**ACTIVITY:** Search the data for "computer". Each line containing it is to be copied.

═══ RECORDS

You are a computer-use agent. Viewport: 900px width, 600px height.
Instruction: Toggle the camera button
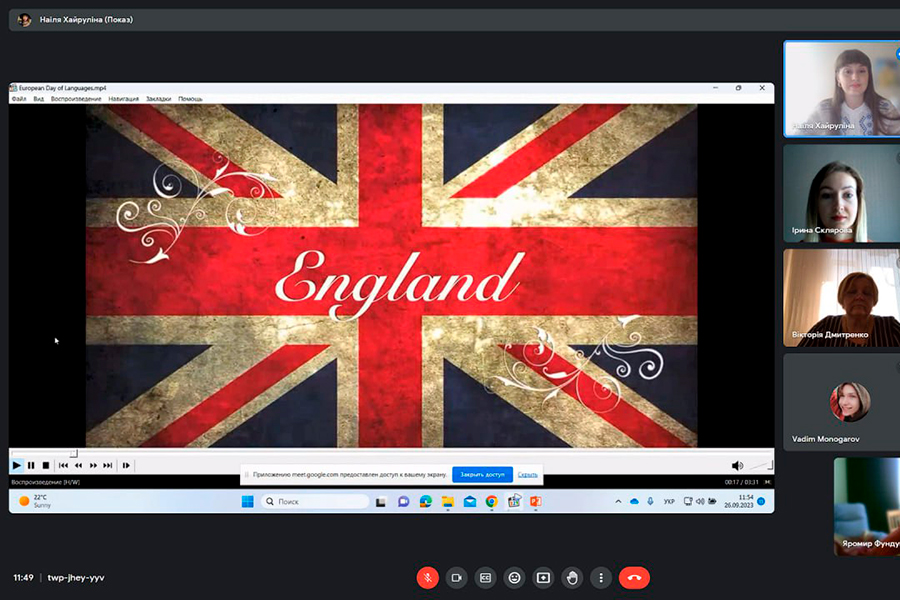[x=456, y=577]
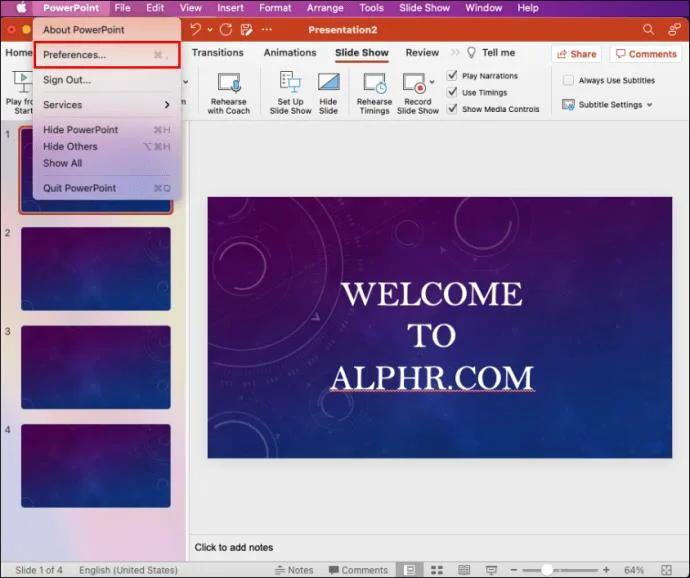Click the redo arrow in title bar
The height and width of the screenshot is (578, 690).
226,30
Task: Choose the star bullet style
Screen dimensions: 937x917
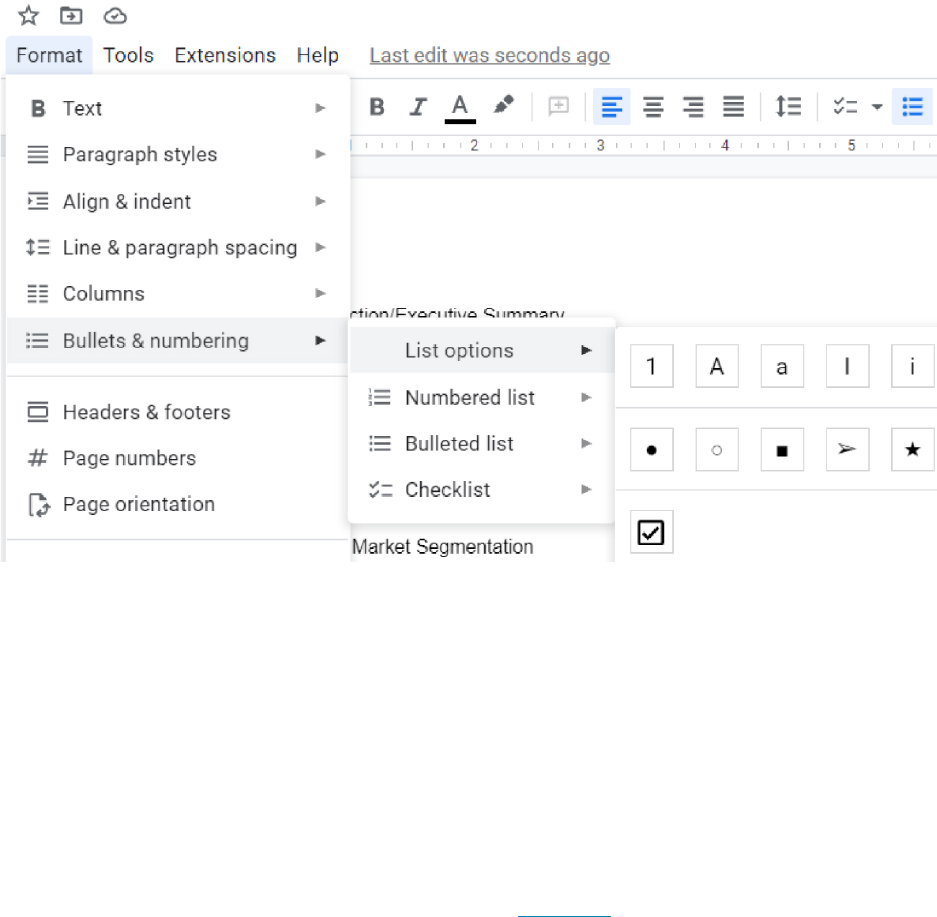Action: [912, 450]
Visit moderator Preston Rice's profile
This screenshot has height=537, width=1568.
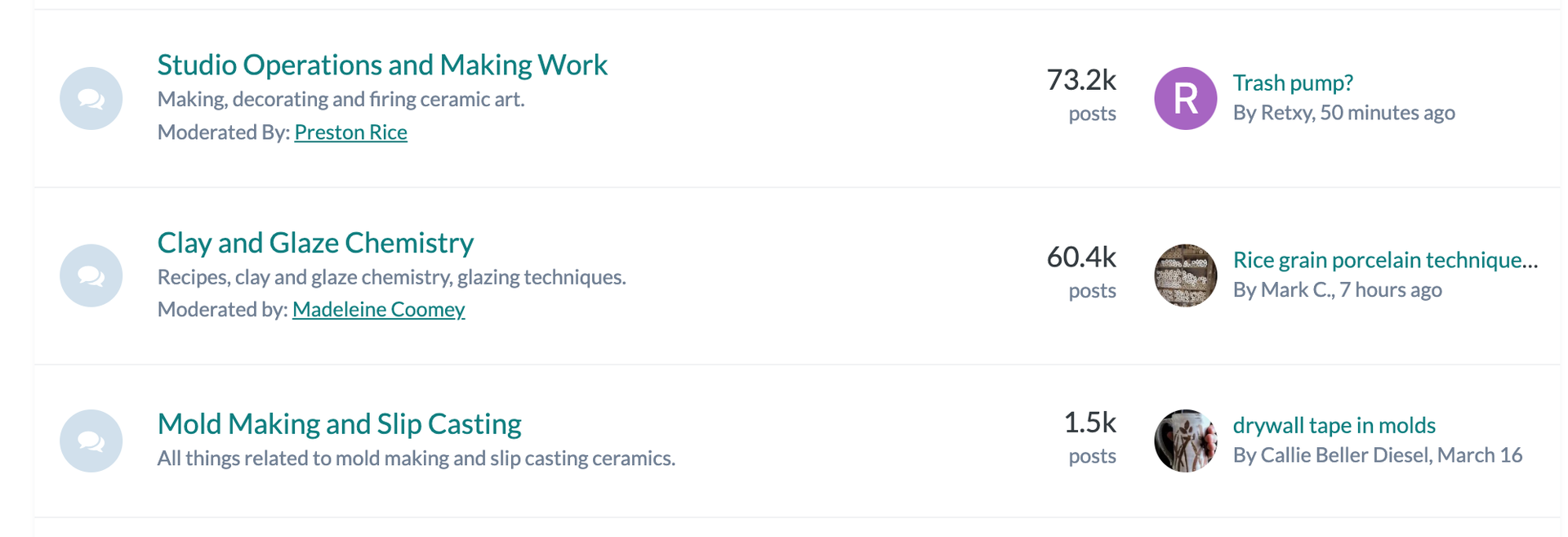(350, 132)
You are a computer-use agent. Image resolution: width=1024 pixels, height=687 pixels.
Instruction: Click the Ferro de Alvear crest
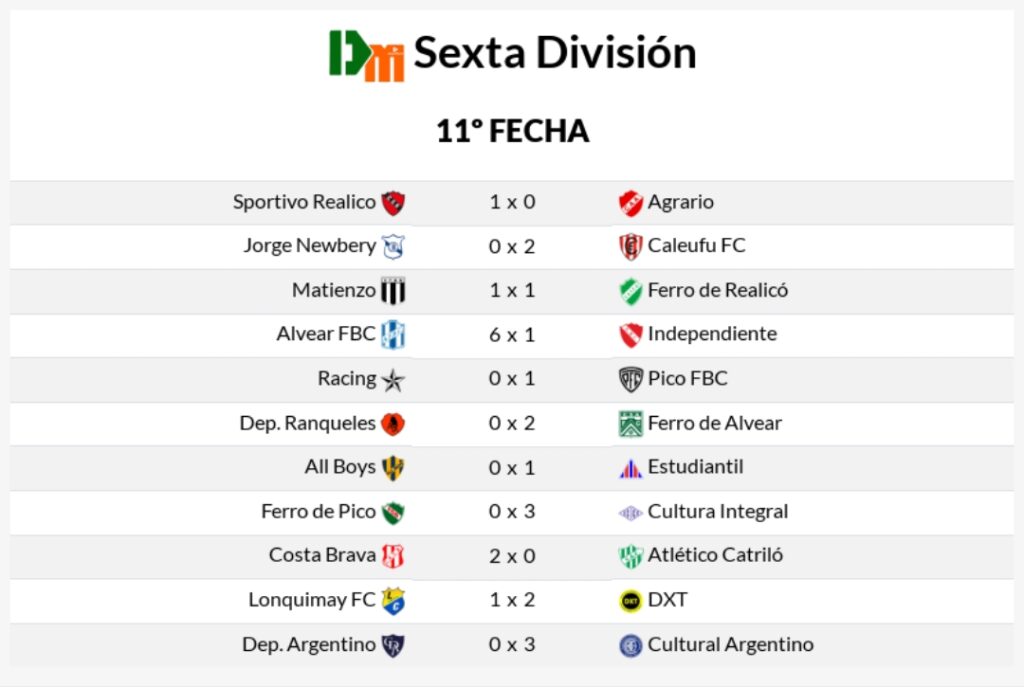pos(630,424)
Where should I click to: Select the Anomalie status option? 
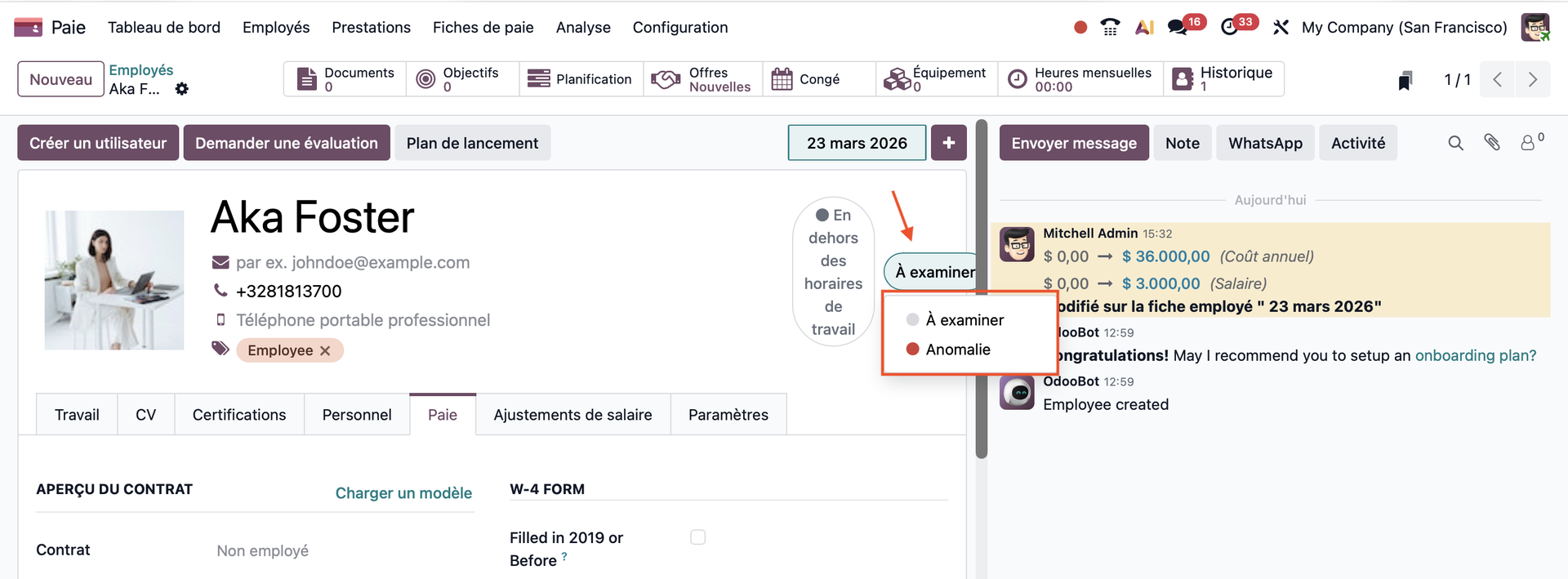tap(958, 350)
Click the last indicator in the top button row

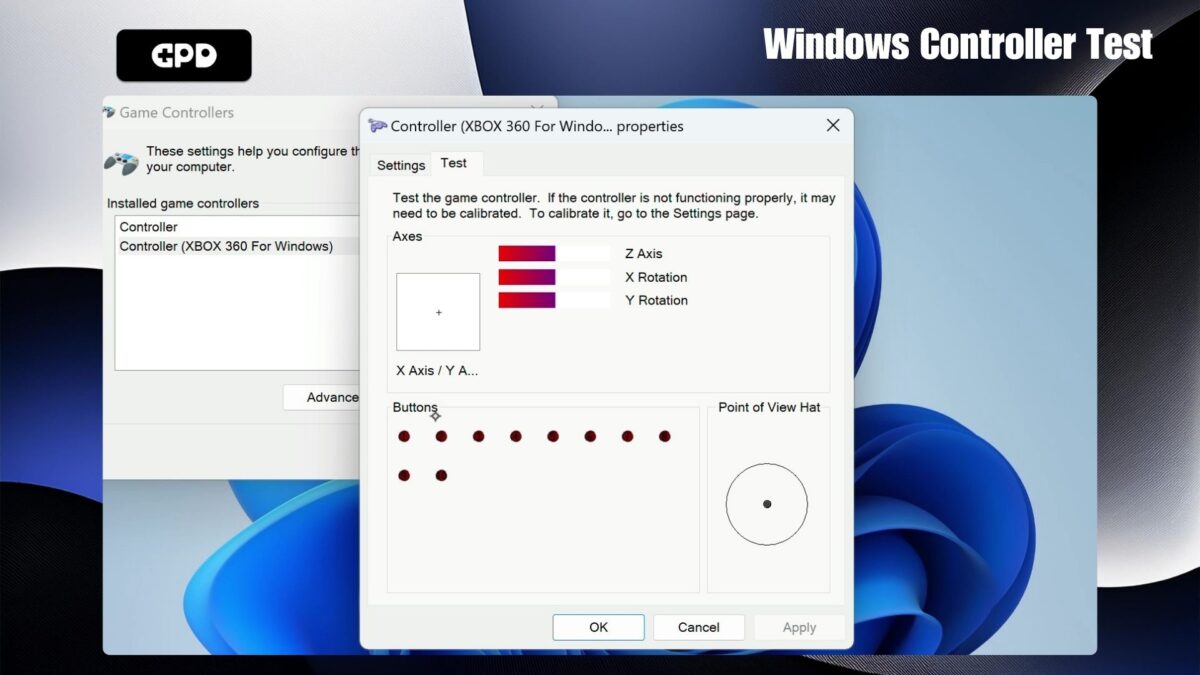pos(664,436)
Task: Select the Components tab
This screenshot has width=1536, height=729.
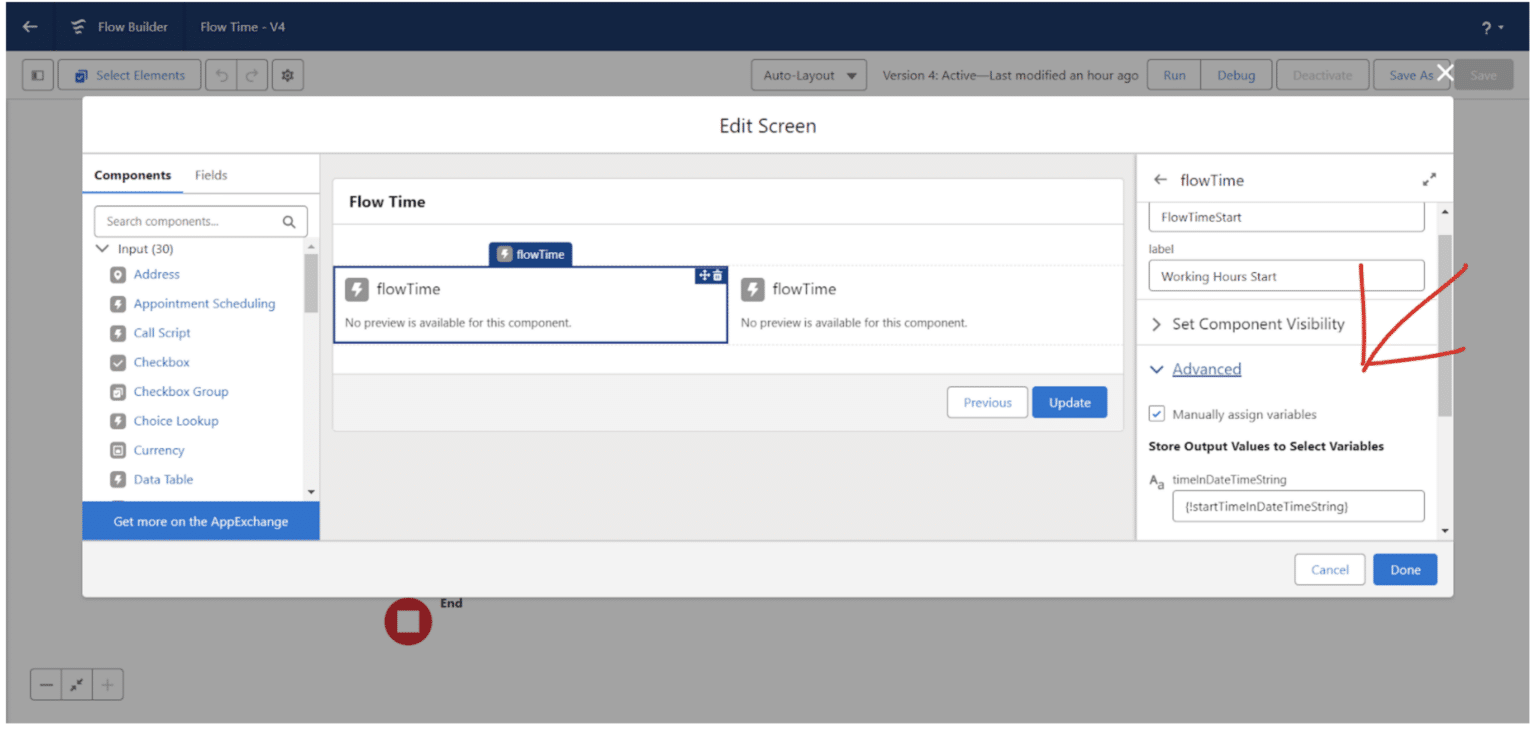Action: (132, 175)
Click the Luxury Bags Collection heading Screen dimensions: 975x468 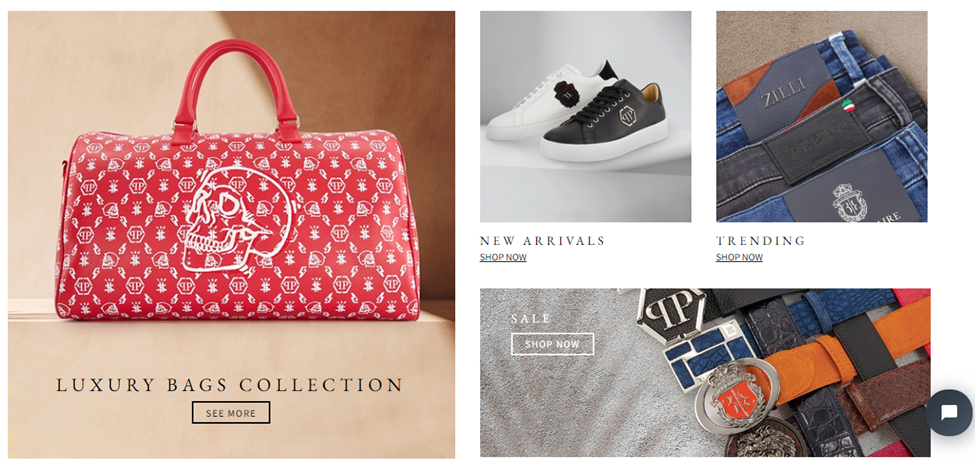click(230, 385)
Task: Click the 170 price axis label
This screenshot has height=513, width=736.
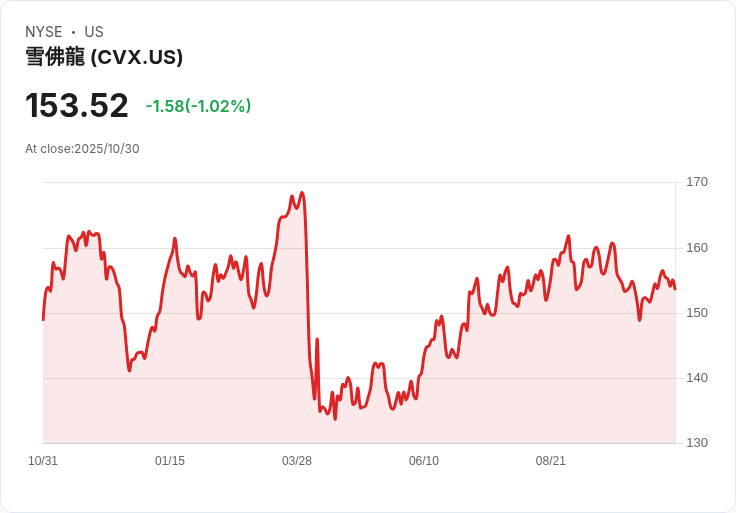Action: pyautogui.click(x=697, y=182)
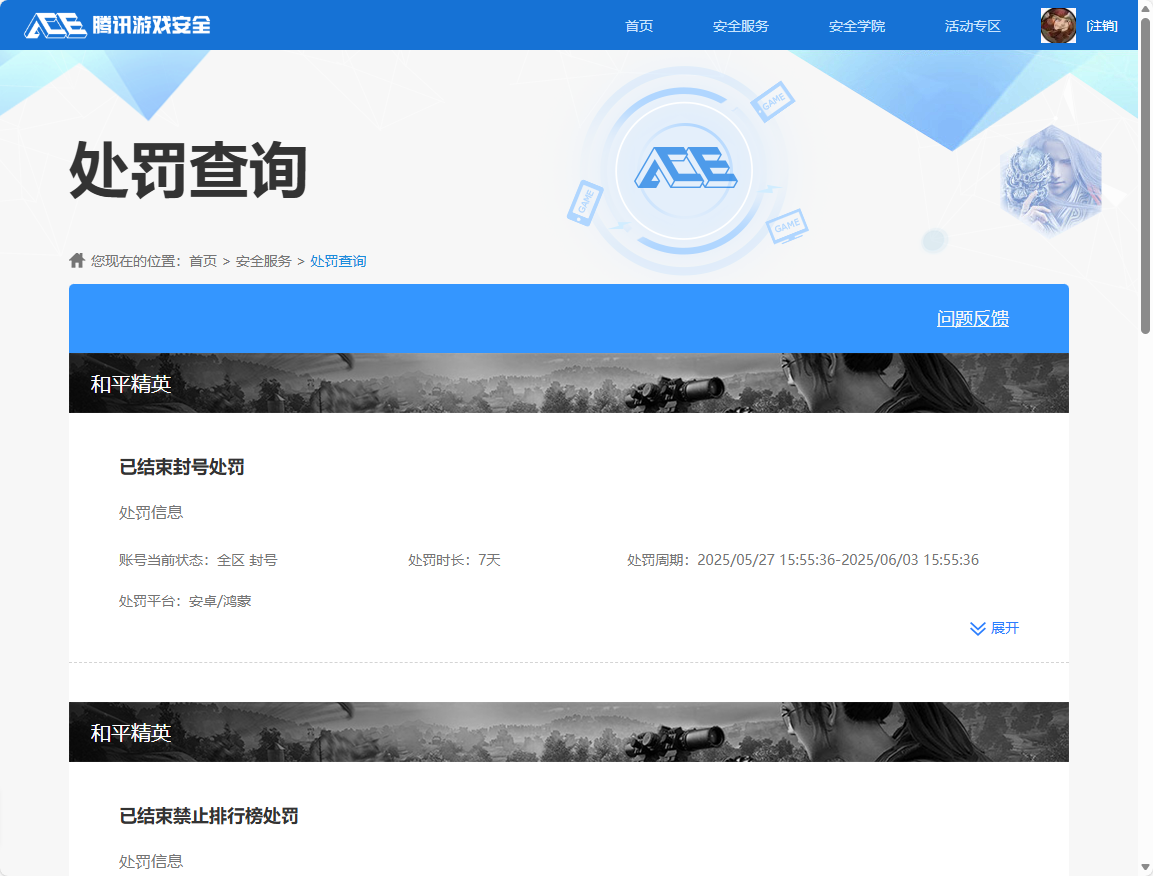Screen dimensions: 1153x876
Task: Click the tablet GAME icon above the emblem
Action: 772,101
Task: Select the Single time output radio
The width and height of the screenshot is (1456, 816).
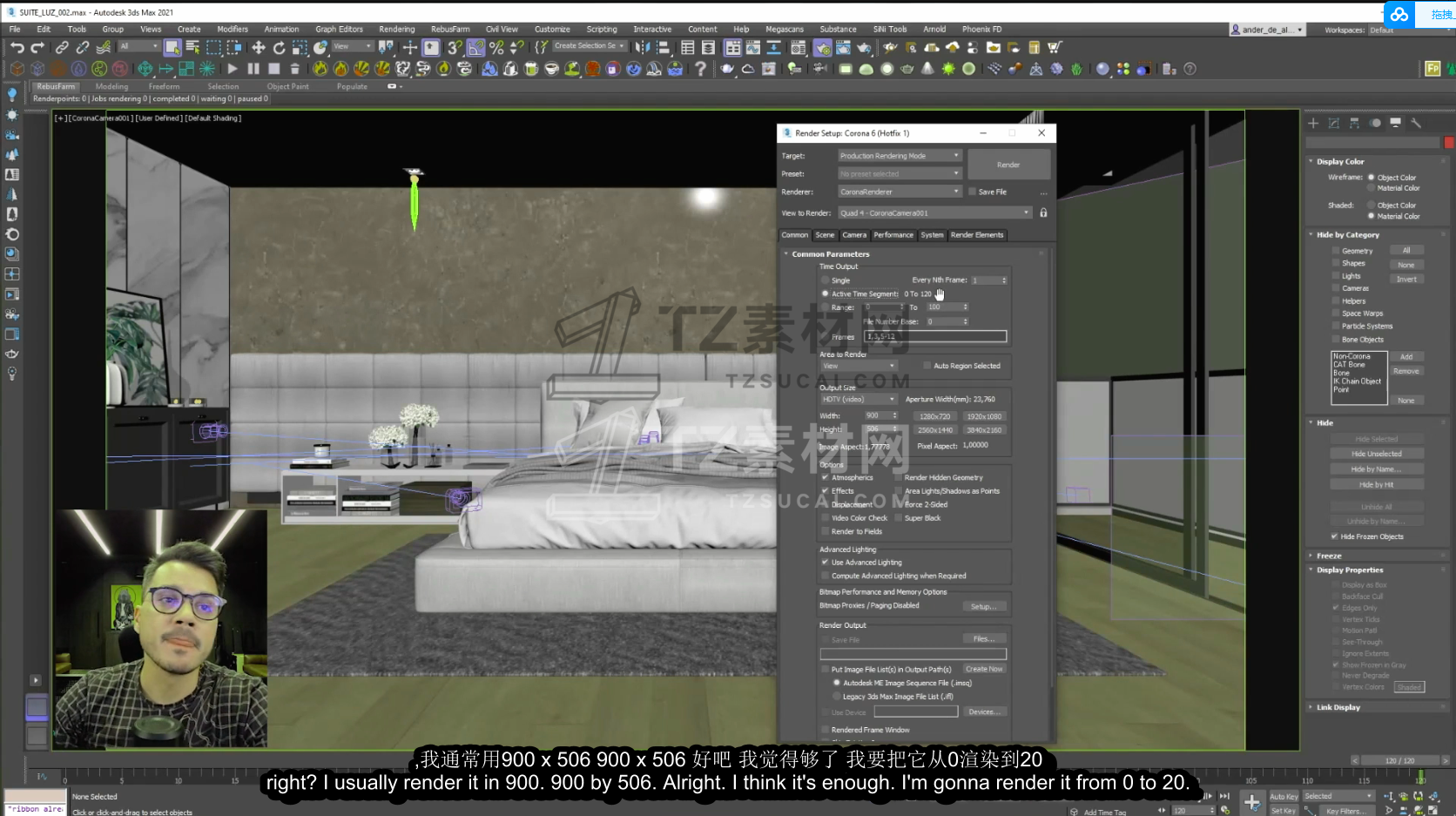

══════

**WRITTEN ANSWER:**
You are a computer-use agent. Viewport: 900px width, 600px height.
You are a computer-use agent. Image resolution: width=1024 pixels, height=687 pixels.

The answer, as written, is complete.